▶ [Consigne]:
Prolongez le billet sur la perche à selfie et notre rapport à la photo au-delà de sa dernière phrase.

La-perche-a-selfie-un-risque-pour-la-vie

Un Français sur 10 a déjà utilisé une perche à selfie


Ton amie journaliste a fait un effort de concentration lorsqu'on lui a présenté les résultats d'un sondage Ipsos Photobox (je suis sympa je les cite) sur notre rapport à la photo. Ils ont été hyper malins, les viennoiseries étaient dans une autre pièce.

Sache, ami lecteur que :

> Deux Français sur trois prennent au moins une photo par jour > 64% ont déjà photographié un plat > Un Français sur deux a déjà pris un selfie, et un sur dix a déjà utilisé une perche à selfie > Un quart des Français reconnait une forme d'addiction aux photos > 8% des Français sont prêts à se mettre en danger pour prendre une photo

Les pains au chocolat eussent-ils été à portée de main, ces révélations consternantes auraient peut-être coupé l'appétit de ton amie journaliste. (Peut-être).

Heureusement, il y avait dans la salle une sémiologue très intéressante, Laurence Allard, avec qui j'ai entamé une conversation qui a failli tourner à la psychanalyse. J'ai raconté que pour faire partie de ce monde, j'avais moi-même pris en photo un burger et mis mon œuvre sur Instagram. Et qu'immédiatement après, j'avais été terrassée par un immense coup de blues. Elle a dit "Tiens, mais pourquoi ?", j'ai dit "Je sais pas, je me suis sentie tellement con".

▶ [Informations affichées]:
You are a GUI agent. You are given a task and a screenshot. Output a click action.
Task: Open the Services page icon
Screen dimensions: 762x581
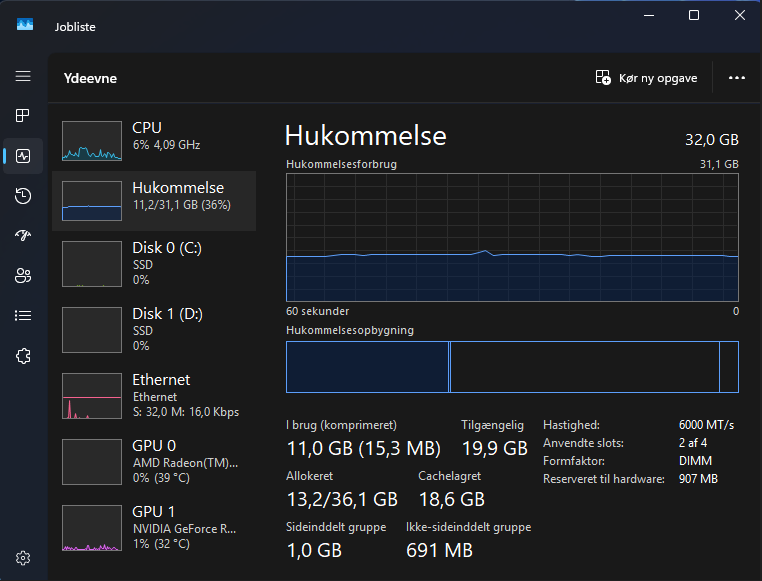(x=23, y=356)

▶ [Résultat attendu]:
Puis elle a expliqué de manière assez convaincante pourquoi ce n'était peut-être pas si pathétique de mettre sa vie en scène en prenant des photos toute la journée. "Ce n'est pas forcément du narcissisme", affirme Laurence. D'abord parce que la photo est comme une nouvelle page blanche où se raconter -avec certes plus ou moins de talent et de créativité-.

Ensuite parce qu'elle permet de transfigurer des moments banals, ou ennuyeux, et de se sentir moins isolés en les partageant.

Et enfin parce que nous sommes des êtres libres et inquiets, dénués de projet collectif et angoissés par les conditions socio-économiques. Documenter le quotidien pourrait être une façon de "remédier aux incertitudes identitaires". La photo fonctionnerait comme un miroir, une assurance que nous existons bel et bien. A défaut d'autre chose, le fil Instagram assure la continuité de l'identité. Pour donner un sens au merdier, certains ont le Djihad, nous on a la perche à selfie. Bon. Ça fait moins de morts.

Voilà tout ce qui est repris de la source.